#### [YOUR GOAL]
All lines from the one that has "Image resolution: width=909" onward to the end of the records below are to be returned exactly; pictures are to be skipped.

#### [Stored items]
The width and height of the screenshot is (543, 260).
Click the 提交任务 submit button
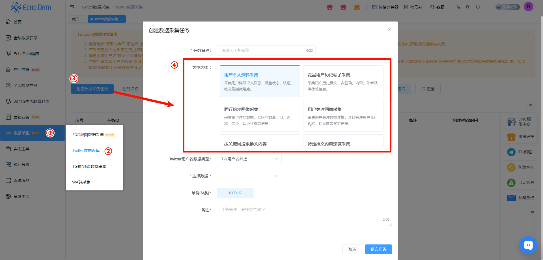(378, 249)
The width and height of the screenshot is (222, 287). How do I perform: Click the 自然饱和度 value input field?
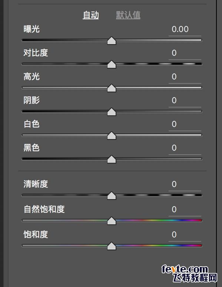click(x=185, y=210)
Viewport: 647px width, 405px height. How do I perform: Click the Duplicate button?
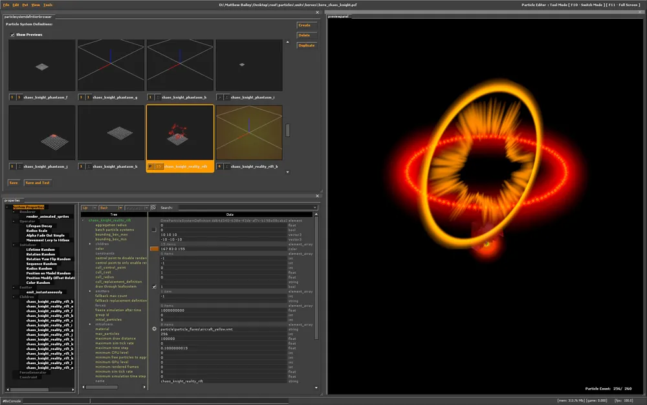pyautogui.click(x=306, y=45)
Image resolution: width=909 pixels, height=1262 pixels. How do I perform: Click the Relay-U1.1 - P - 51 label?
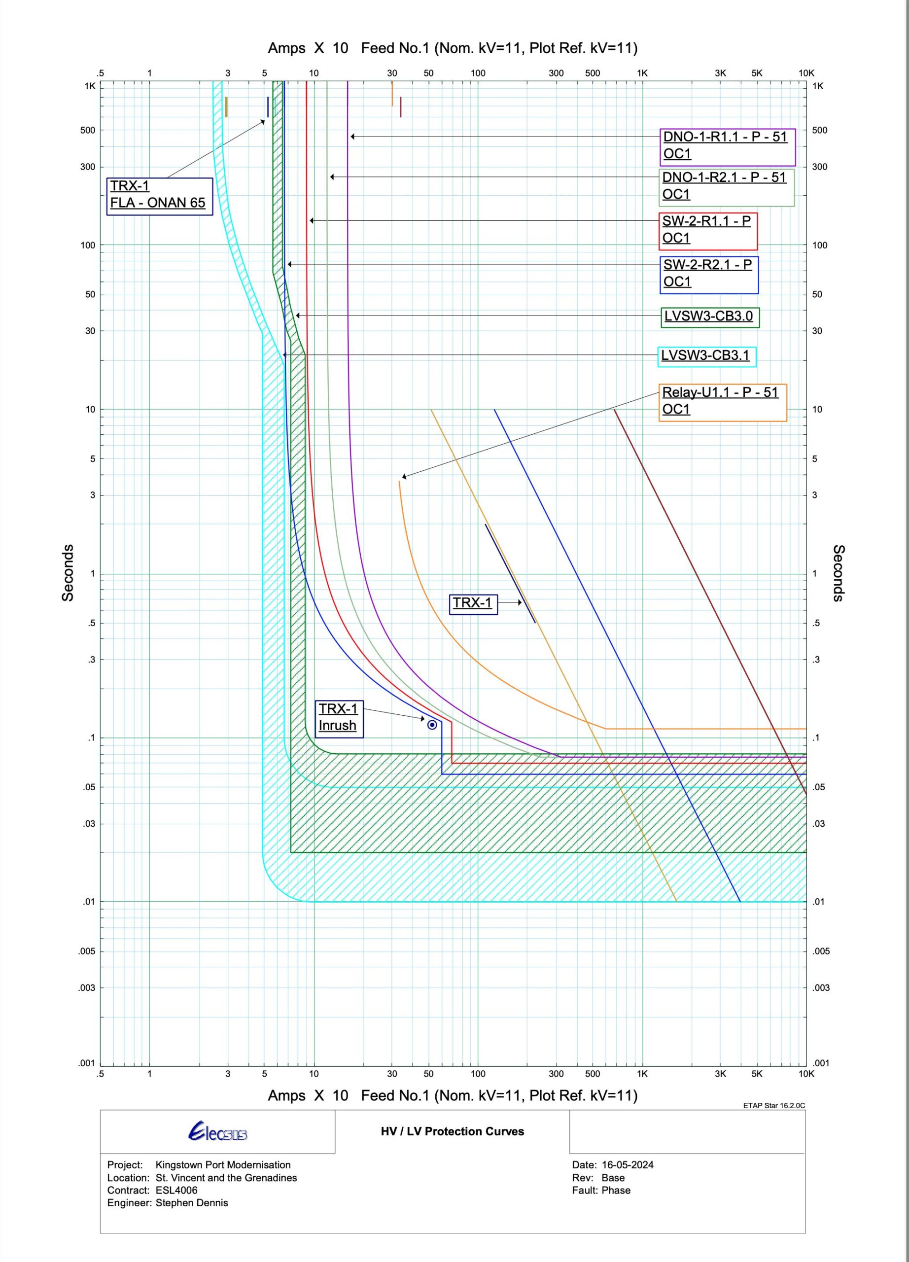(x=722, y=401)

#### [TASK ANSWER]
Image resolution: width=909 pixels, height=1262 pixels. How do I perform: Click the Relay-U1.1 - P - 51 label?
(x=722, y=401)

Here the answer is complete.